When I last reported on exterior materials, some 5 months ago, we were looking at the products Cembonit, Trespa and Paperstone. Today, we’ve narrowed down our needs, but still haven’t narrowed down the product selection.
Per the design drawings you can see that we’ll be using planks on one side and panels on another. The planks will be installed in a rain-screen application, while the panels are applied directed to the substrate (due to firewall requirements from the city of st louis).
We’d also be needing certain sizes, a smooth finish, a manufacturer who supports a rain-screen application and someone who can pre-paint all the materials so that we don’t have to paint on-site.
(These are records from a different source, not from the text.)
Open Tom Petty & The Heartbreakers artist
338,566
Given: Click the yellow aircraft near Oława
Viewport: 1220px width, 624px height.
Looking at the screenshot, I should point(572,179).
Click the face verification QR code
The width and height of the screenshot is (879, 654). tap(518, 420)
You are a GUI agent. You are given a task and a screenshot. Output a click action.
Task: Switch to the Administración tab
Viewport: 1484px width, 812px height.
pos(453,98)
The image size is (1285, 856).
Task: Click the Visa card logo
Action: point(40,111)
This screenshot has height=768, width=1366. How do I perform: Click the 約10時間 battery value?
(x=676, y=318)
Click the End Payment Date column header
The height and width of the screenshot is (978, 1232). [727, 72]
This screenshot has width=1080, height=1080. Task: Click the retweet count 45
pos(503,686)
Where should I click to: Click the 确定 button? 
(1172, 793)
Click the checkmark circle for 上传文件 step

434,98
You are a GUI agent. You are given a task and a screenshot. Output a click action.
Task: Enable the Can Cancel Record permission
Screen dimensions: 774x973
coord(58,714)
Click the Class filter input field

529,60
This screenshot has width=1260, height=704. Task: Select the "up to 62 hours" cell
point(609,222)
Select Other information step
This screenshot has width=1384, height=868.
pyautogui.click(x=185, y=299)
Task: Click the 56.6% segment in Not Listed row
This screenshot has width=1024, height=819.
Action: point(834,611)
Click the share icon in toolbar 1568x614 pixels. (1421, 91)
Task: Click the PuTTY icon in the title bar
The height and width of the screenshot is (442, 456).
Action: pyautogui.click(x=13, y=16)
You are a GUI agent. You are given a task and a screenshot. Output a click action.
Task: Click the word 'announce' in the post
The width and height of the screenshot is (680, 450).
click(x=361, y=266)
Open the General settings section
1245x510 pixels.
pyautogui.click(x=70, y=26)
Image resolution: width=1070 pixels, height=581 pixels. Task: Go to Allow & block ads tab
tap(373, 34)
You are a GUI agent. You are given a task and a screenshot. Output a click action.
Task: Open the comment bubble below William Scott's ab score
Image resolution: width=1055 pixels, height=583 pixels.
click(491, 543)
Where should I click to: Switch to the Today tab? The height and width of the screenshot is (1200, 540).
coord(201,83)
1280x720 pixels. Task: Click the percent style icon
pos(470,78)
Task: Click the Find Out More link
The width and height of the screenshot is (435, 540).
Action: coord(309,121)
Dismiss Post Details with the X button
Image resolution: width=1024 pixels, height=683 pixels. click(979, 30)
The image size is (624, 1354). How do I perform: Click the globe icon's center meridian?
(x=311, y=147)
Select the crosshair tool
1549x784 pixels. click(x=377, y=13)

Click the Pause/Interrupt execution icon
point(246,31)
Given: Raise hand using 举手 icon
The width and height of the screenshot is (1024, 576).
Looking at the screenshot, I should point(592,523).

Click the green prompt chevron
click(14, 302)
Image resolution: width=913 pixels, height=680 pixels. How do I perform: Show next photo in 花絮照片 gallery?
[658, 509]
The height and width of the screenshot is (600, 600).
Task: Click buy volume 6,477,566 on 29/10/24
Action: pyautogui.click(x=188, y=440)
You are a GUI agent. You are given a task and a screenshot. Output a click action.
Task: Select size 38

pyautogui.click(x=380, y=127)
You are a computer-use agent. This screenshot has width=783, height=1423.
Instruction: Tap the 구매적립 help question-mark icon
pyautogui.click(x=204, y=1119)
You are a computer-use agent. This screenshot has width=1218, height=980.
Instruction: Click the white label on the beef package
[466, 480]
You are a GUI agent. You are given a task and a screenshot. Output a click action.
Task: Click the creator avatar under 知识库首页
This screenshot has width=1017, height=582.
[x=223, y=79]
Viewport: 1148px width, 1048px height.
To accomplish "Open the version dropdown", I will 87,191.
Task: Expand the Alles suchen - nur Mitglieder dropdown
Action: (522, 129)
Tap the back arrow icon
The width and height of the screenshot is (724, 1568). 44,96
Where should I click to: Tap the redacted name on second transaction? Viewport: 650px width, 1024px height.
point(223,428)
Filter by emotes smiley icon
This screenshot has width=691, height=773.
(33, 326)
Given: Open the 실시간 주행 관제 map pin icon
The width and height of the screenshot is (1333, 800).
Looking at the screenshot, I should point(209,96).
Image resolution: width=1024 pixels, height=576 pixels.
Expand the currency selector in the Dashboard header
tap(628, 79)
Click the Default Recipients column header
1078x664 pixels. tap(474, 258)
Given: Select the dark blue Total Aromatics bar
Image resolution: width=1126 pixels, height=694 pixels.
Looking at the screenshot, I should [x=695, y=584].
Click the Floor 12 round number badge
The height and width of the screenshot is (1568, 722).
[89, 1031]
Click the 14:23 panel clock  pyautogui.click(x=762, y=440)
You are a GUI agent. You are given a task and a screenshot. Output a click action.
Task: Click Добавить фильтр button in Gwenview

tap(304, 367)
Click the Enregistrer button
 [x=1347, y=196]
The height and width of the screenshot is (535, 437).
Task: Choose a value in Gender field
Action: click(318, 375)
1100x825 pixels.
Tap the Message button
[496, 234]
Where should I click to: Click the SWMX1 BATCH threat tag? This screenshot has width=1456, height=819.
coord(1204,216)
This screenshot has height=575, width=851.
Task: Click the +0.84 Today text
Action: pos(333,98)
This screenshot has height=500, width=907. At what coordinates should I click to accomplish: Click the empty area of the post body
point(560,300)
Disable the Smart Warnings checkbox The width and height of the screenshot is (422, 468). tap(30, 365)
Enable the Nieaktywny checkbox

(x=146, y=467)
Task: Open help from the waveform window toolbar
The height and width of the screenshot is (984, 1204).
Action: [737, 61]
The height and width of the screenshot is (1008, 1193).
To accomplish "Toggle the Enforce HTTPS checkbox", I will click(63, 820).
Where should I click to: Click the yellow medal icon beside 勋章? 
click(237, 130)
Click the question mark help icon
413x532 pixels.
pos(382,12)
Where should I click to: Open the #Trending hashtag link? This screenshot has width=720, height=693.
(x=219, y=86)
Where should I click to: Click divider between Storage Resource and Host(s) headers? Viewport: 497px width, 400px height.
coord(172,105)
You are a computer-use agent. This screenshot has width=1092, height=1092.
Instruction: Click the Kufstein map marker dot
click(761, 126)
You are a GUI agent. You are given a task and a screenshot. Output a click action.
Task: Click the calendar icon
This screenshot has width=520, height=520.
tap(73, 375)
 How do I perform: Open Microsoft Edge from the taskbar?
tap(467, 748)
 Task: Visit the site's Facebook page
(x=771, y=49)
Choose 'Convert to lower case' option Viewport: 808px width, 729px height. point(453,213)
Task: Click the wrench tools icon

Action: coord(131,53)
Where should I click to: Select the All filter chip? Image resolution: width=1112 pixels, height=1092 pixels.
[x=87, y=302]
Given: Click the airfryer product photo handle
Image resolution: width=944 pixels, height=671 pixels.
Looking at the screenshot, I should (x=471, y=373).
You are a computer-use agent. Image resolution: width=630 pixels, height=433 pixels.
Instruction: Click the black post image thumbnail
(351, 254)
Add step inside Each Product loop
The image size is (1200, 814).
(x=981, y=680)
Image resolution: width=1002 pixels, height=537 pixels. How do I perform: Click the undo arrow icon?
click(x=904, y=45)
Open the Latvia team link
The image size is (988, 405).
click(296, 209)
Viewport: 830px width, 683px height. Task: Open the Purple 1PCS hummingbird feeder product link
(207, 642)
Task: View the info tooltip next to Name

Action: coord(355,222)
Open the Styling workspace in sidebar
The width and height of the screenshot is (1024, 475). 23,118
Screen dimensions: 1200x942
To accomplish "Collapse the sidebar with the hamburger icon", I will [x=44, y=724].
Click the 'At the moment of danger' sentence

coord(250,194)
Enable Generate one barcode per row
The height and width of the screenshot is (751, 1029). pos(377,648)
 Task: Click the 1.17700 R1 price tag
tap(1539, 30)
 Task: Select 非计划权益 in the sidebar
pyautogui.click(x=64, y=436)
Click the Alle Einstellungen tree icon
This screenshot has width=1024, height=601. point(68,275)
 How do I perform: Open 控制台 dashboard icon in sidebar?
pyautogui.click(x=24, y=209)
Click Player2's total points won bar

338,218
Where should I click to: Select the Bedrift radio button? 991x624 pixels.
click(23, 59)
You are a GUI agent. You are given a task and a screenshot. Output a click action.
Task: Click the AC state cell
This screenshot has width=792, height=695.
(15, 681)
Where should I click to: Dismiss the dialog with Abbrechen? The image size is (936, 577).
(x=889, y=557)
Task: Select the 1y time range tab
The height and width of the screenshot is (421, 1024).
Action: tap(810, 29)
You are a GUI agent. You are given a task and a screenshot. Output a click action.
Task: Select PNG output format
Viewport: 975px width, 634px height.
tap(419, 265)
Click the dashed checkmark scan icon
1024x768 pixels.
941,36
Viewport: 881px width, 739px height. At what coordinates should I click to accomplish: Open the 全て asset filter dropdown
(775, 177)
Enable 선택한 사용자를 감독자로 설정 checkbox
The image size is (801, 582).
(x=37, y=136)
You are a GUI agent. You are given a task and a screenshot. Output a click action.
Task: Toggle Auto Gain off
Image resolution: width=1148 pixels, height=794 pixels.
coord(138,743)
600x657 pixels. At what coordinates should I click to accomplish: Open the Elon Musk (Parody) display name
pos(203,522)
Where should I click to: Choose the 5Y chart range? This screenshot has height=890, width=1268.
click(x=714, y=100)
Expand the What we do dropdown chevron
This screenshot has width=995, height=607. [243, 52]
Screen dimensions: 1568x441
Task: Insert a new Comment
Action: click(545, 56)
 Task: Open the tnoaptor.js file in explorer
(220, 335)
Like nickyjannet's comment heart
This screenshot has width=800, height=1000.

The latest list of products is:
1. James Hardie – most mainstream cement board available, also known and hardi-plank. You can find this at your local Home Depot in some styles. Presumably the least expensive, if its at the HD. This manufacturer does not recommend or warranty against a rain-screen application. Hardie has a section on why they are green and sustainable.
2. Certainteed – another large materials conglomerate. Limited color offerings and unclear whether they warranty against a rain-screen application.
3. Nichiha – Japanese manufacturer who sells out of Georgia. Product can be pre-painted in any color. Product is supposedly autoclaved, meaning that it can withstand much more wear than any non-autoclaved product because of the intense pressure and temperature which it was manufactured at.
4. Cemplank – an smaller supplier who my architect thinks has been purchased by James Hardie. This company produces a smooth plank in the right size which can also be painted any color.
In terms of sustainability, it’s so difficult to tell anymore since every manufacturer claims to be sustainable. Cement board is definitely a product which is difficult to distinguish the green washing vs. the true green advocates.